Please keep the images out and set down the data exactly as given.

****************

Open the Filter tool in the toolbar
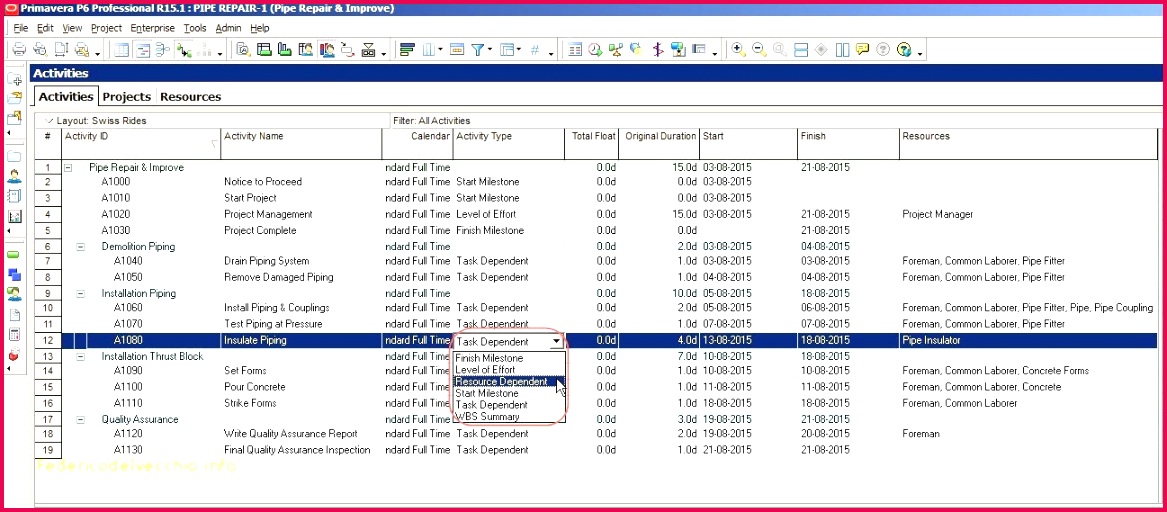The image size is (1167, 512). click(479, 49)
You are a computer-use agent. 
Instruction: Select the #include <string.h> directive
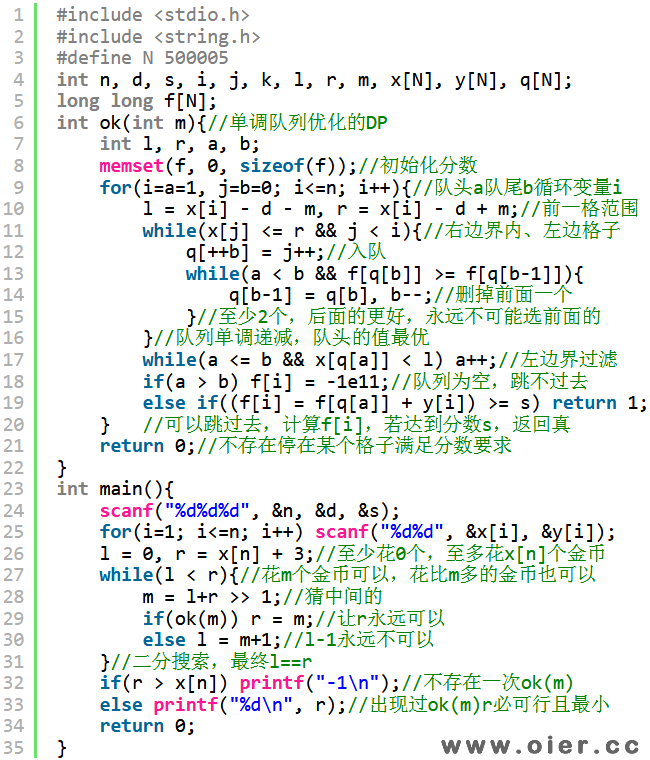[x=158, y=37]
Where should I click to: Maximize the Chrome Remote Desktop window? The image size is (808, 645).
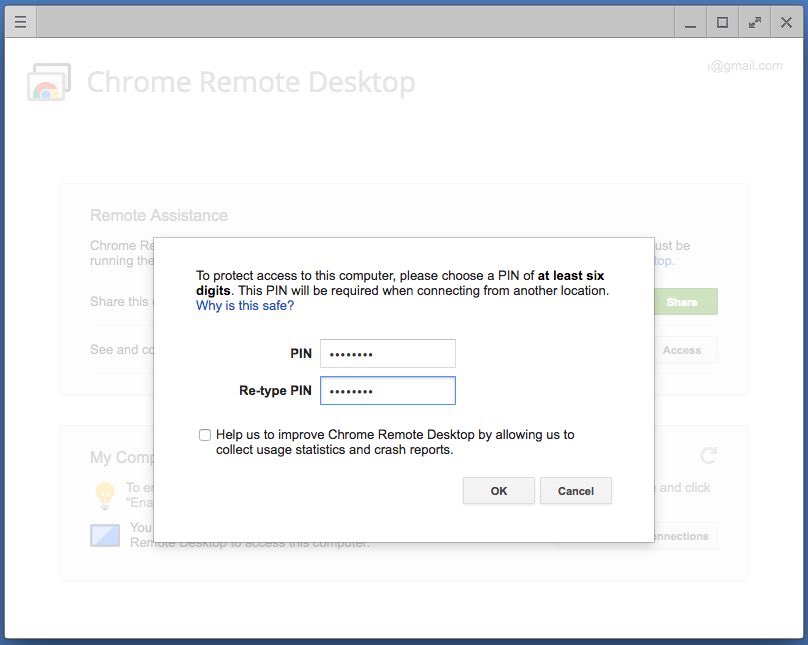coord(722,22)
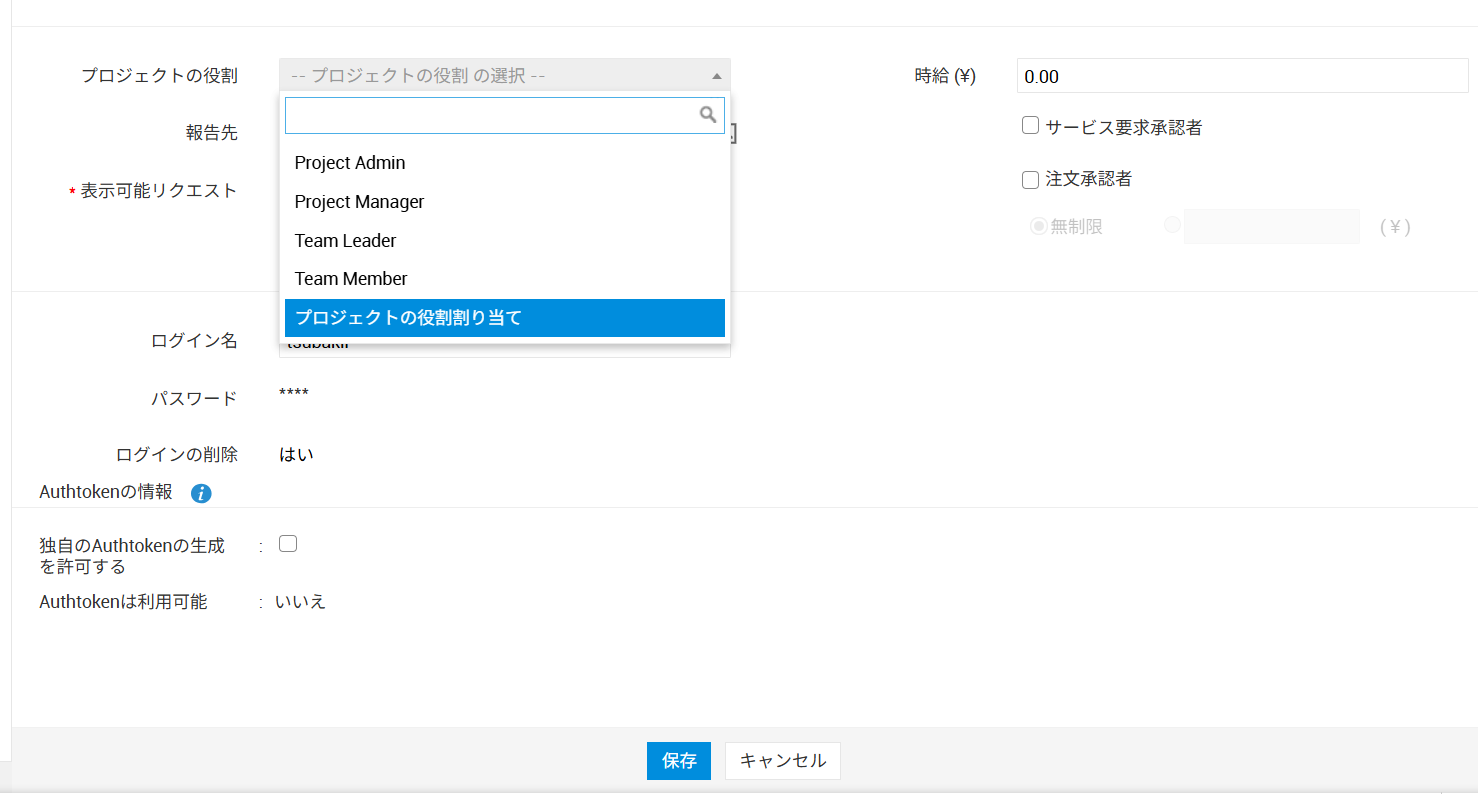
Task: Choose the Project Manager role
Action: [x=360, y=202]
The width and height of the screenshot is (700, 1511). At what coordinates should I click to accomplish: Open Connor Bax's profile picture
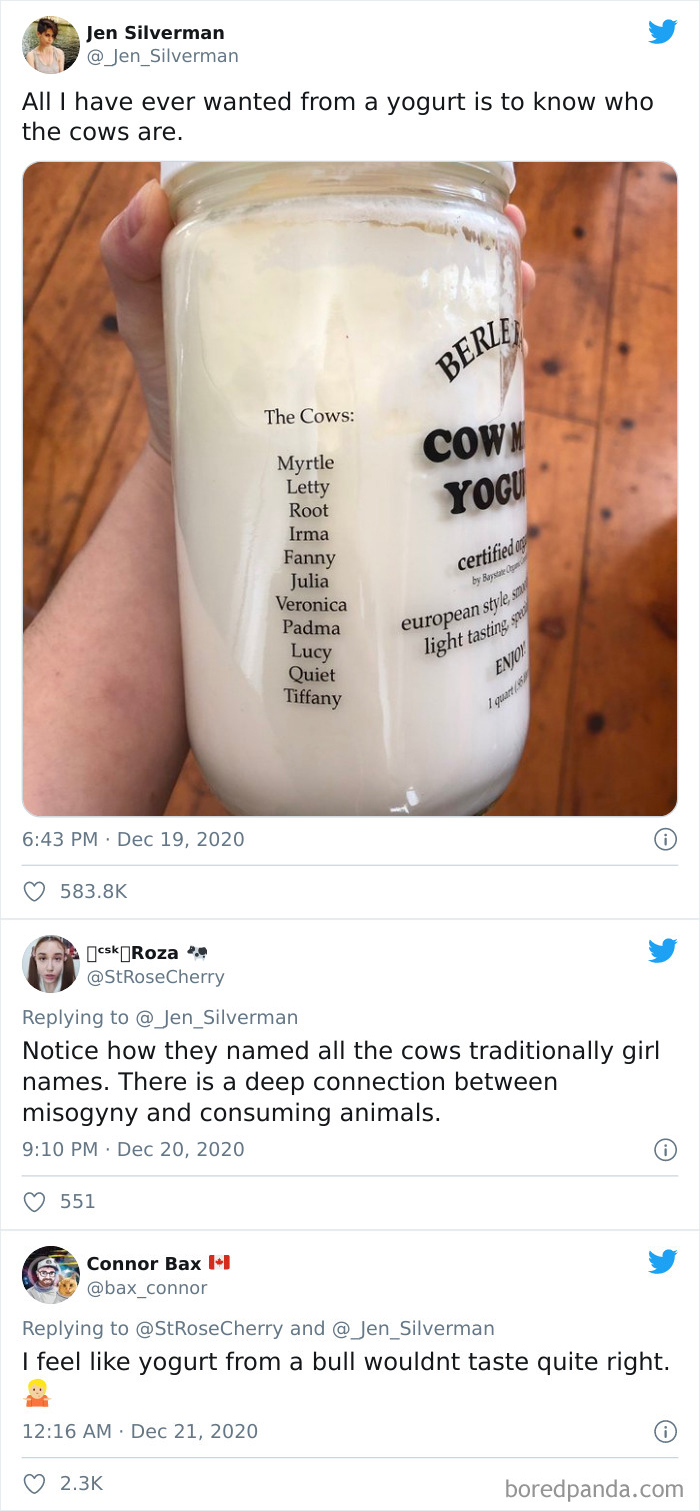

****************

**Solution:**
Open the Filter tool in the toolbar
The image size is (1167, 512). click(479, 49)
You are a computer-use agent. 
Instruction: Select the #include <string.h> directive
[x=158, y=37]
Where should I click to: Maximize the Chrome Remote Desktop window? The image size is (808, 645).
coord(722,22)
Task: Choose the Project Manager role
Action: [x=360, y=202]
The width and height of the screenshot is (700, 1511). At what coordinates should I click to accomplish: Open Connor Bax's profile picture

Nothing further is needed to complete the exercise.